- Genus: Odocoileus. There are over 60 species of deer, and so there are as many species of fawns.
- Conservation status: Fawns of an endangered species of deer are also endangered
- Location: Widely distributed. Found in most of America and Canada
A Cute Baby
Fawns are young deer, and they are naturally found where deer are most found - in fields and meadows in the summer, while in the winter they generally found in forests. Most fawns are born between the middle of May and the end of June. They have a reddish-brown coat with white spots - quite a lot of them in fact, around 300! A mother deer will often leave her babies alone for long periods of time, particularly in the first few days. This is because a newborn fawn has no scent and is safer motionless and alone, rather than trying to keep up with its mother. She will periodically return to feed the fawn and within a few days the fawn will be strong enough to join its mother on her never-ending quest for food.
A new born fawn weighs around as much as a new born baby- between 4 to 8 pounds. It is often compared to the size of a large house cat with really, really long legs!

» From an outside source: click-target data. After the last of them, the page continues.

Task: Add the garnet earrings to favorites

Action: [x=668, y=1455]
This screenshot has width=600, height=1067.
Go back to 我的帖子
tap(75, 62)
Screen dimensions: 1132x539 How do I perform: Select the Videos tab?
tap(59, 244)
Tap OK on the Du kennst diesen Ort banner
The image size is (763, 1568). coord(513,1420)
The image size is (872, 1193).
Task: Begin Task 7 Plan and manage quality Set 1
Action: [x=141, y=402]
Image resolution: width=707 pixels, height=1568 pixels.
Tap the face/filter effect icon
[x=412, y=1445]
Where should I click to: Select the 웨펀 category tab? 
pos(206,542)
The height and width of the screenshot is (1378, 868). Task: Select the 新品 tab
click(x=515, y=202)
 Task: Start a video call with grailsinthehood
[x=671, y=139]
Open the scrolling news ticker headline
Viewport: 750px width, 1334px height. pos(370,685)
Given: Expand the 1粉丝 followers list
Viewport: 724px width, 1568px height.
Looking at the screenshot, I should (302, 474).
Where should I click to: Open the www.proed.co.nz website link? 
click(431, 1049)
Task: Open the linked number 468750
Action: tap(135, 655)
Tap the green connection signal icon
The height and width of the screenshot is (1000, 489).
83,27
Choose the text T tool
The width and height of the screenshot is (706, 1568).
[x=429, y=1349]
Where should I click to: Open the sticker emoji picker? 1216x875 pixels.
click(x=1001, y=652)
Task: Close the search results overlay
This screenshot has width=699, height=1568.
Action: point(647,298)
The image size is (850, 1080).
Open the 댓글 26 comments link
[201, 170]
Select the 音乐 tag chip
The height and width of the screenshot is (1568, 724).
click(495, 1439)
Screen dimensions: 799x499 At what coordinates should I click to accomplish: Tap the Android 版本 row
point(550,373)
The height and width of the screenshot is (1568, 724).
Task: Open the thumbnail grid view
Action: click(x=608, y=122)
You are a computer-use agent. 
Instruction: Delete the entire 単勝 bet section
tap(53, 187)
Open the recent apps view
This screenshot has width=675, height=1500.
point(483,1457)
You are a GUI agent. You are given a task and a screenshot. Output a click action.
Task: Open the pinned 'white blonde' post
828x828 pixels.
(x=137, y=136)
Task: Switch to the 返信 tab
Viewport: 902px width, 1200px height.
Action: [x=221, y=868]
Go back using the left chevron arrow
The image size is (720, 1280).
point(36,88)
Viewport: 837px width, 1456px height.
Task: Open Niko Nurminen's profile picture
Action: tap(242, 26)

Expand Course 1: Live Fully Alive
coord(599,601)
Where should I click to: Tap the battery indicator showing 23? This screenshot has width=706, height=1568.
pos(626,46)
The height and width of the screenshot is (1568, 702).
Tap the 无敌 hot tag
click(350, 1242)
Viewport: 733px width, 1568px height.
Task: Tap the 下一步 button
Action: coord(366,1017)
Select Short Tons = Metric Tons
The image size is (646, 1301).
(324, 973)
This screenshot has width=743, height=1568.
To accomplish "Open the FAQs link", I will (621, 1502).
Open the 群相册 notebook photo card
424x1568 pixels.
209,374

Fawns are really cute with their spindly legs, polka dots and tiny twitching tails. The mother deer or doe may nurse her fawn three to four times a day. Deer milk is very rich. Once the fawn is old enough, it eats the same food as its mother… plants, including leaves, twigs, fruits and nuts, grass, corn, alfalfa, and even lichens and other fungi. Fawns are preyed upon by bobcats, mountain lions and coyotes. For safety, a doe will hide her fawns separately from one another.
Did You Know?
- Fawns can stand just 20 minutes after birth, can walk haltingly in an hour, and can outrun a human in just five days!
- The white spots on a fawn's fur helps camouflage it from predators.
- Yearlings are fawns that are a year old. At that point, they may mate and have fawns of their own.
- Twin fawns can have separate fathers!